→ Problem details
Copy the entire text about Hervé Claude word for word.

- Born: 19 November 1945 (age 80) Paris, France
- Occupations: Romancier [fr], journalist
- Writing career
- Genre: Crime novels

= Hervé Claude =

French journalist and writer

Hervé Claude (born 19 November 1945 in Paris) is a French television journalist and writer.

== Biography ==
Hervé Claude was a news anchor for Antenne 2 and France 2 from 1975 to 1994. He has worked since this date on Arte. He hosted the religious program Agape one Sunday a month, on France 2 in connection with the religious show The day of the Lord until January 2010 and from May 2010 in a shorter form (the show shortened from 52 to 26 minutes).

Hervé Claude wrote a dozen novels. Requins et Coquins is the second in the noir book series after Riches, cruels et fardés. In September 2007, he released the last volume of the trilogy Mort d'une drag-queen. He also published a noir crime novel collection under the title number 24 entitled Cocu de sac. A Television journalist, he mainly works for Arte and he lives several months a year in Australia.

Hervé Claude was married from 1972 to 1976 to Françoise Kramer since then he is in a civil union with sculptor Matei Negreanu.

→ Supplied information
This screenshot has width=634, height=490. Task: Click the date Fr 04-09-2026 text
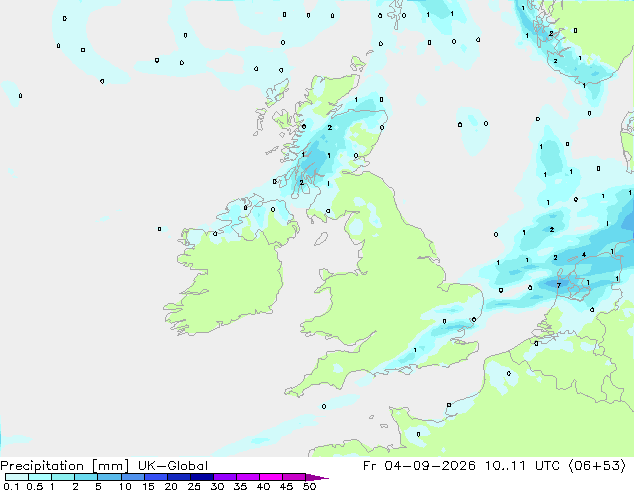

→ Expected answer
- Born: 19 November 1945 (age 80) Paris, France
- Occupations: Romancier [fr], journalist
- Writing career
- Genre: Crime novels

= Hervé Claude =

French journalist and writer

Hervé Claude (born 19 November 1945 in Paris) is a French television journalist and writer.

== Biography ==
Hervé Claude was a news anchor for Antenne 2 and France 2 from 1975 to 1994. He has worked since this date on Arte. He hosted the religious program Agape one Sunday a month, on France 2 in connection with the religious show The day of the Lord until January 2010 and from May 2010 in a shorter form (the show shortened from 52 to 26 minutes).

Hervé Claude wrote a dozen novels. Requins et Coquins is the second in the noir book series after Riches, cruels et fardés. In September 2007, he released the last volume of the trilogy Mort d'une drag-queen. He also published a noir crime novel collection under the title number 24 entitled Cocu de sac. A Television journalist, he mainly works for Arte and he lives several months a year in Australia.

Hervé Claude was married from 1972 to 1976 to Françoise Kramer since then he is in a civil union with sculptor Matei Negreanu.